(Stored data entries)
######

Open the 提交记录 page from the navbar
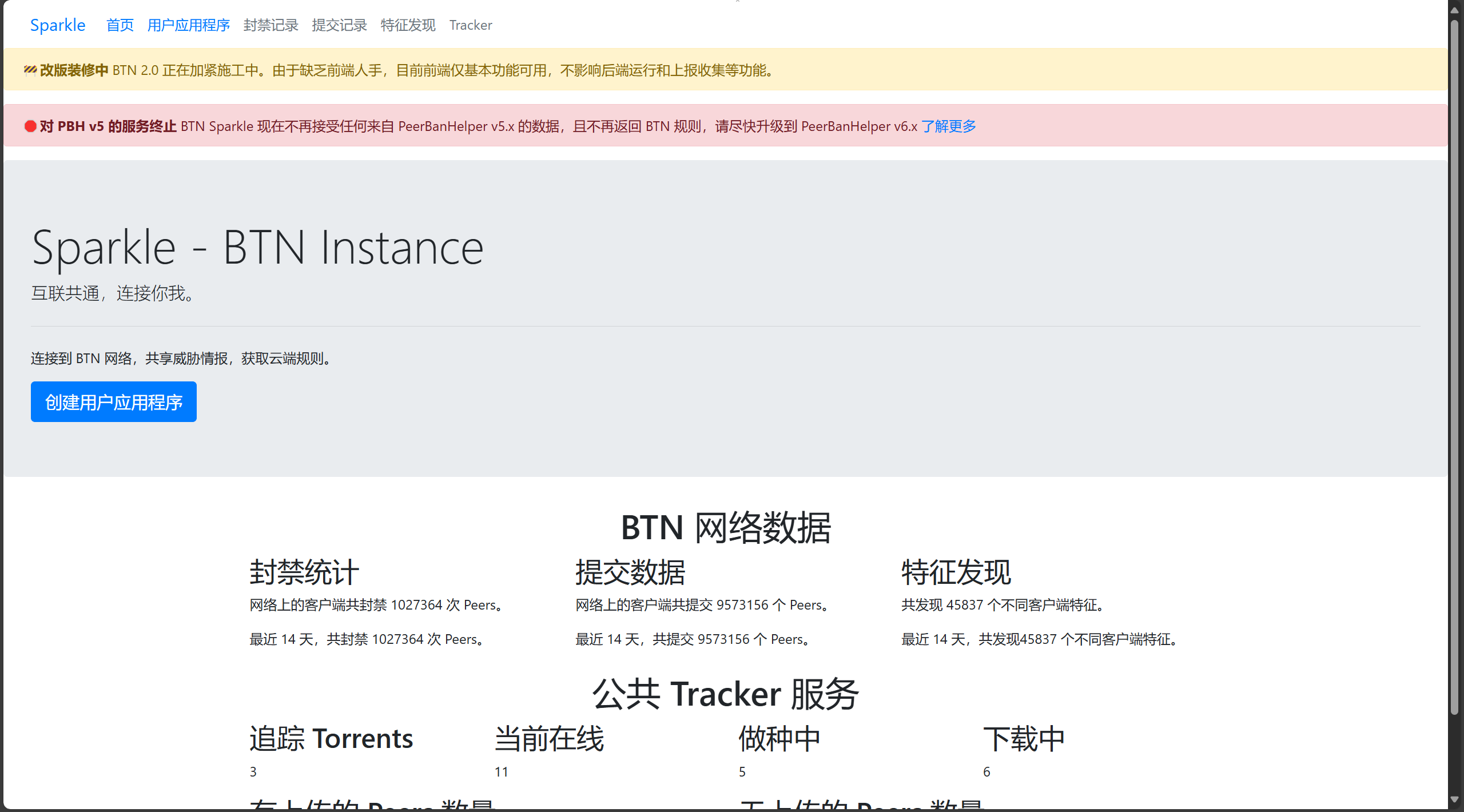The width and height of the screenshot is (1464, 812). (x=340, y=25)
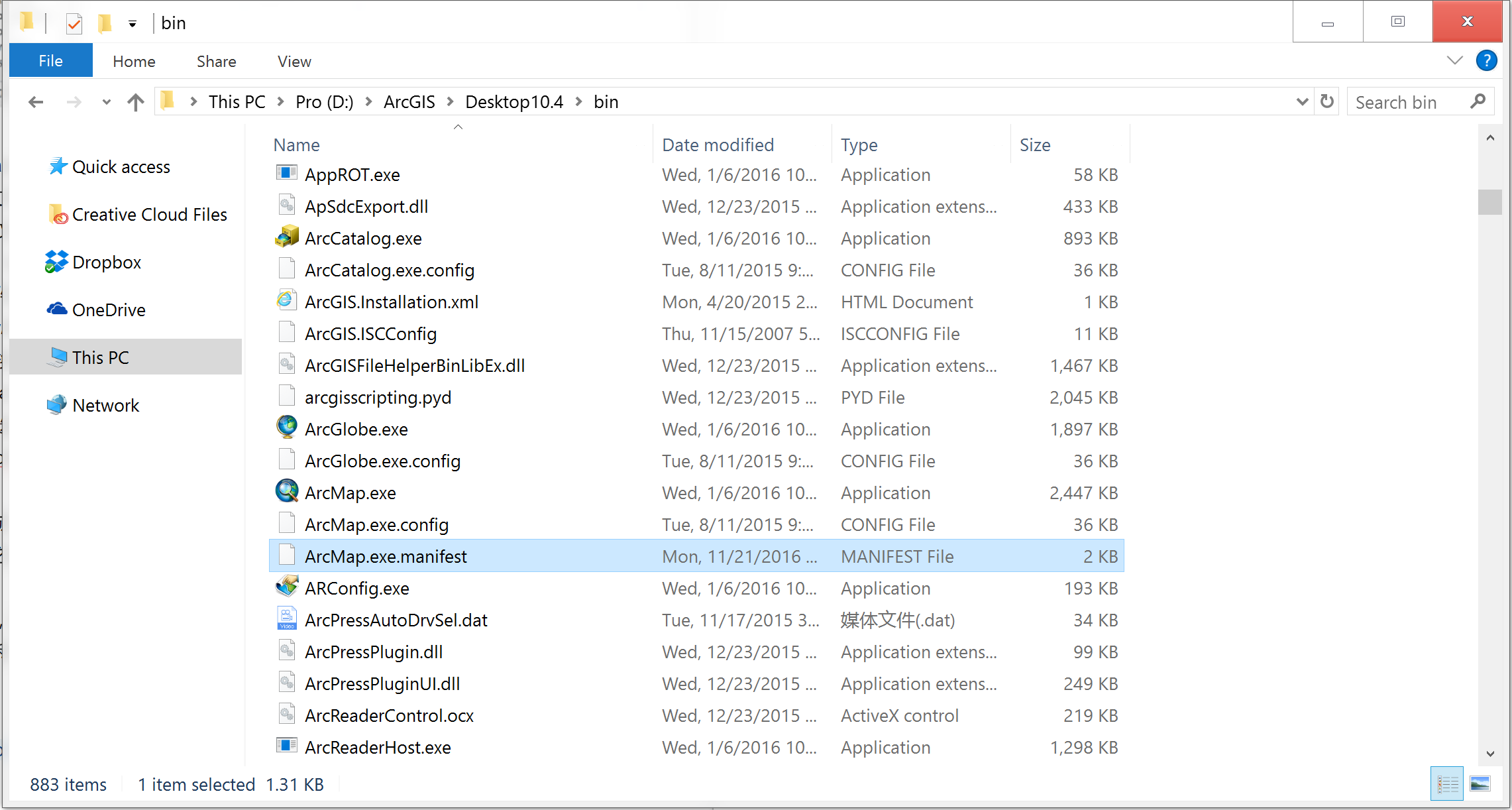Screen dimensions: 1512x810
Task: Open the Windows Explorer help icon
Action: 1486,61
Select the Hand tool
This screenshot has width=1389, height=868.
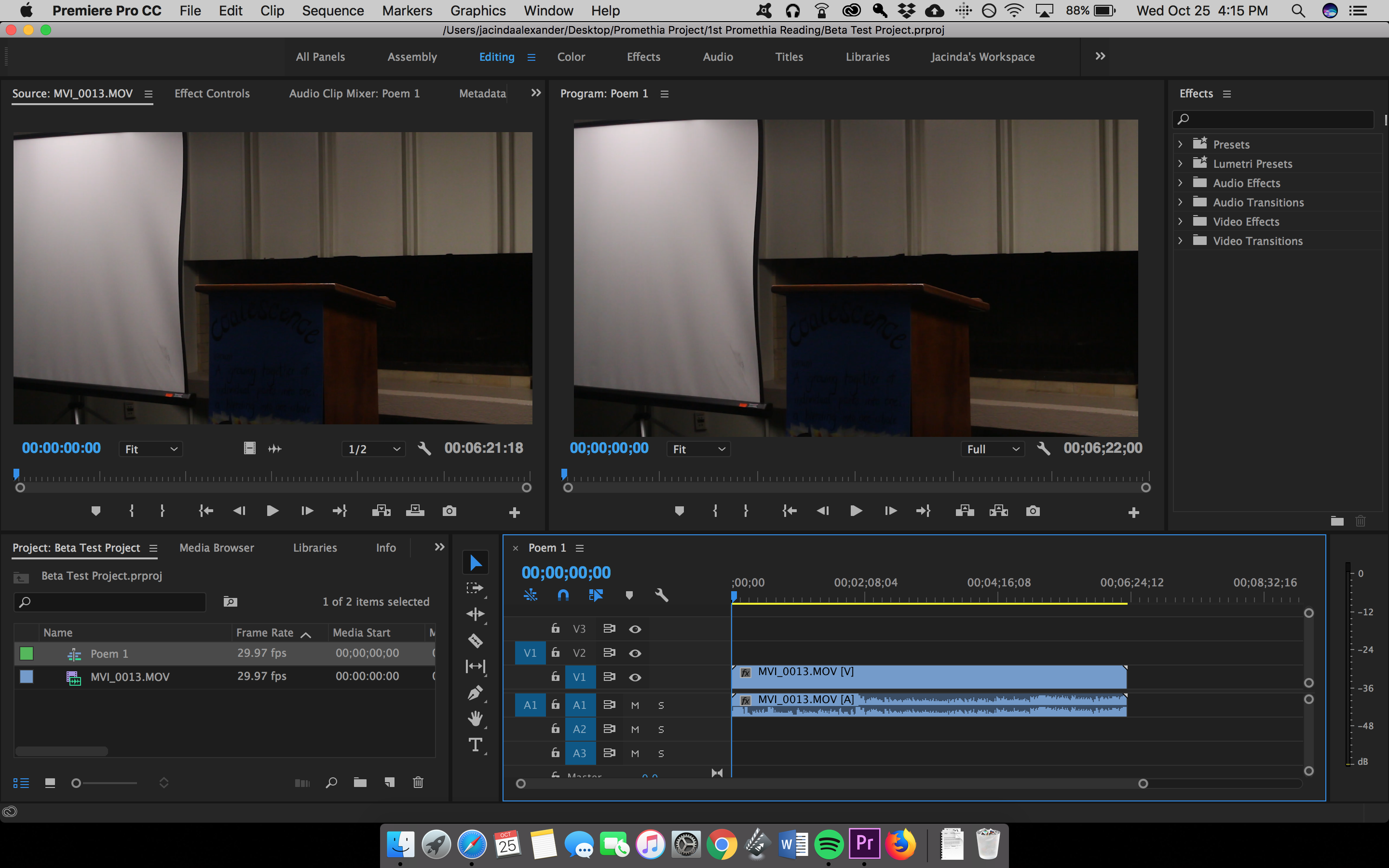[x=475, y=718]
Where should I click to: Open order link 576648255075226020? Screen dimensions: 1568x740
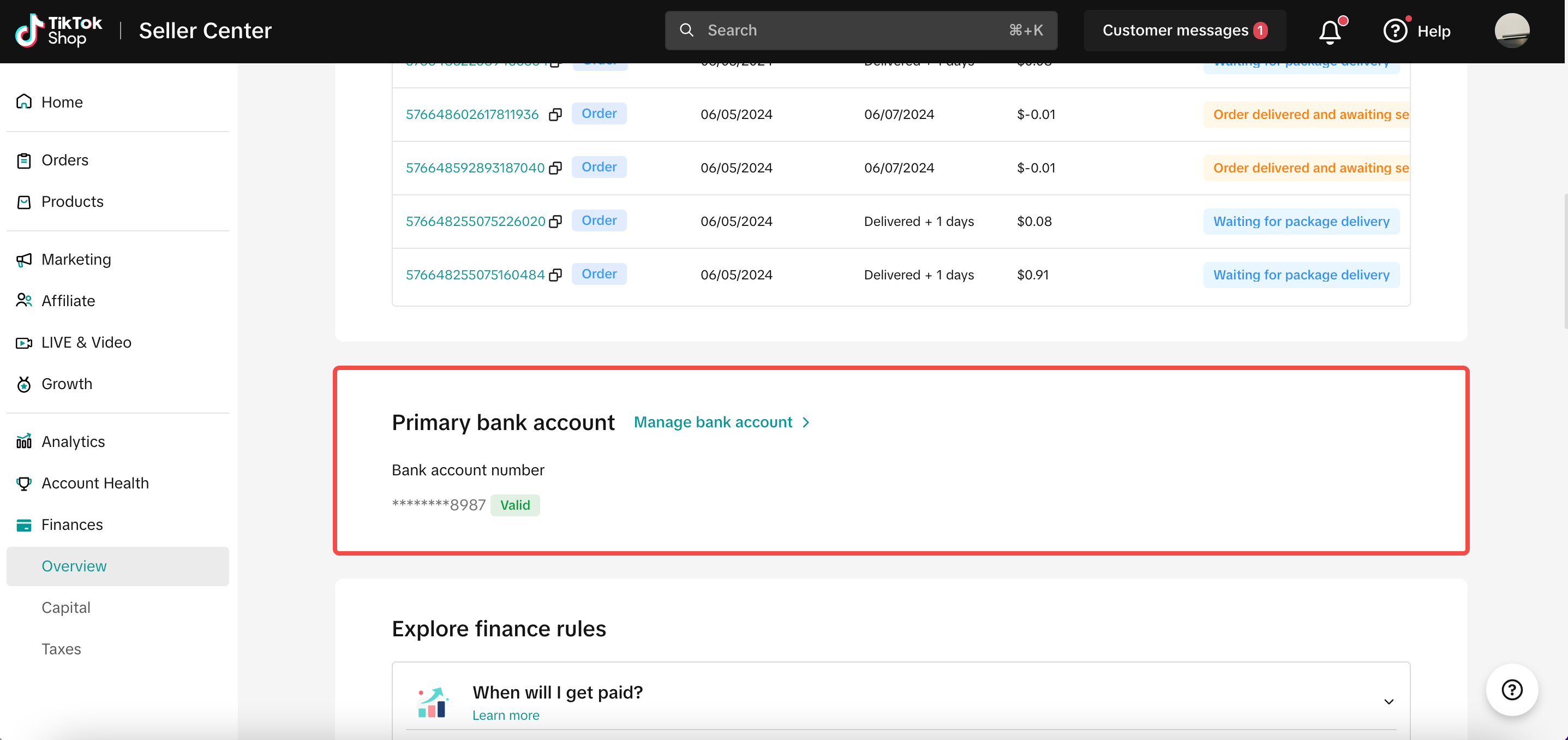(x=475, y=222)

######

### WHAT IS NEEDED
Return only the lines from the one containing "Select the Hand tool" through the last line of the entries above, exactly as written and without pictures.

### ANSWER SECTION
Select the Hand tool
This screenshot has width=1389, height=868.
[x=475, y=718]
Where should I click to: Open order link 576648255075226020? Screen dimensions: 1568x740
(x=475, y=222)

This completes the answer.